Dr. Maddox: Does anybody else feel that way? [all hands go up] Great, now I don't have to tell you each individually that, um I don't give a rat's hairy ass. It's a huge time-saver. Thanks, gang.

Quote from Carla

Katie: Look, Carla, I appreciate this whole mother-hen thing.
Carla: Lioness.
Katie: Lioness thing that you've got going on here, but I don't need your help.
Carla: Look, I know you think you're fine on your own, but in order to survive here, you need to surround yourself with friends. Look over there. [Dr.

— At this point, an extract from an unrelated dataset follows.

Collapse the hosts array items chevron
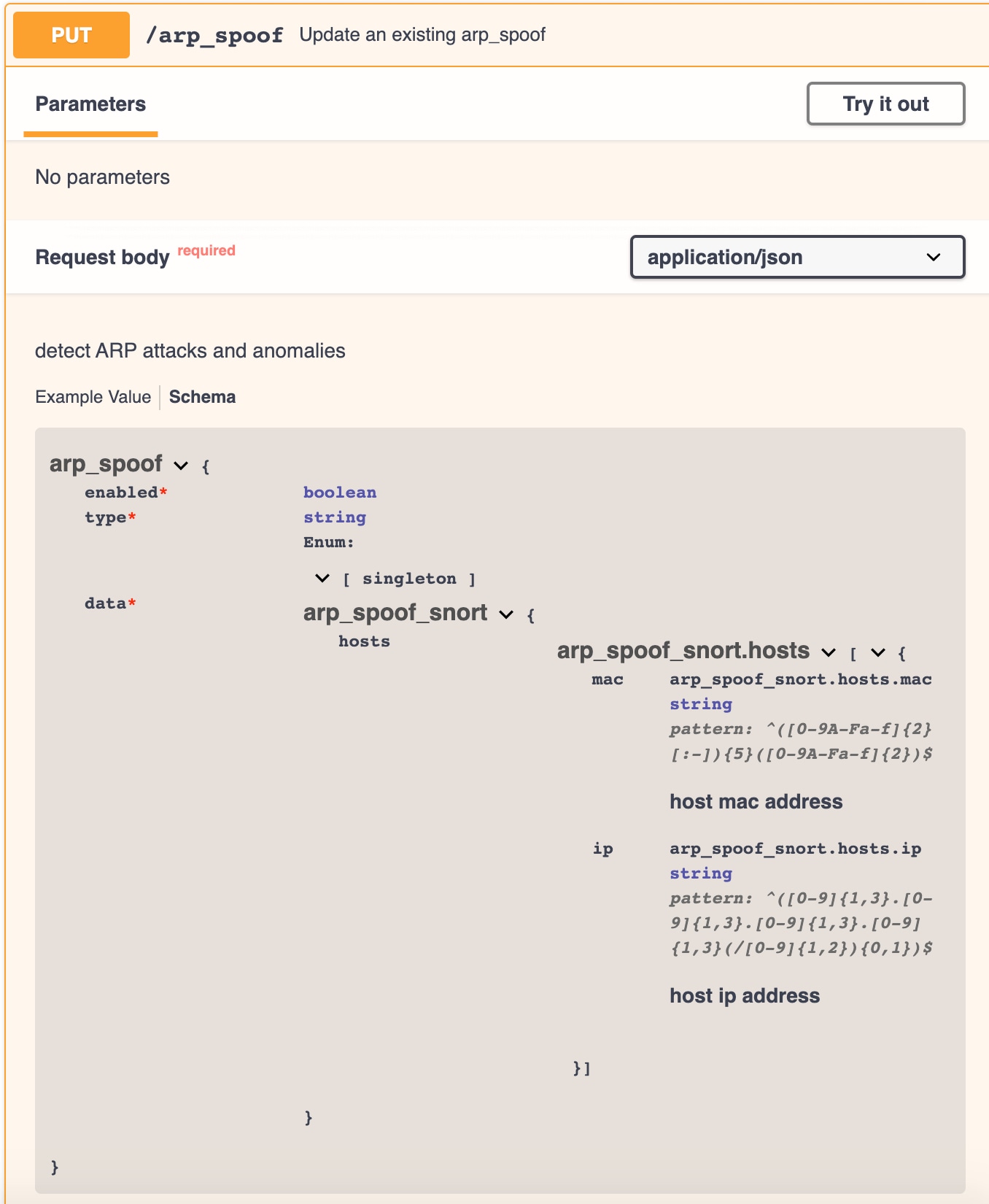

Cox, J.D., Elliot and the Janitor] I can count on three out of four of those people.
I trust them with all my secrets.

Quote from Elliot

Elliot: Oh, you guys Carla had the nastiest sex dream about the cafeteria lady. Watch how uncomfortable she gets.

Quote from J.D.

Elliot: You guys, let's face it: Maddox is untouchable.
J.D.: [v.o.] Not true. I know how to get rid of any woman.
[fantasy: J.D. is stood outside the hospital with flowers]
J.D.: Dr. Maddox? I love you.
Dr. Maddox: Excuse me for just a second.
J.D.: Where you going, I'm telling you that I love you, I?
Dr. Maddox: Okay.
[As Dr. Maddox backs away into the street, she is hit by an ambulance]
[reality:]
J.D.: [v.o.] Too mean, psyche.

Quote from Jordan

Jordan: Admittedly, getting rid of Maddox is a board issue but as you all know, I recently retired to become a full-time mom.
J.D.: [v.o.] Crap, we forgot Jordan's retirement party last week. I hope we weren't the only ones.
Dr. Cox: I really should have gone to your party.
Jordan: You think?

Quote from Dr. Kelso

Dr. Kelso: Afternoon power walk, coming through.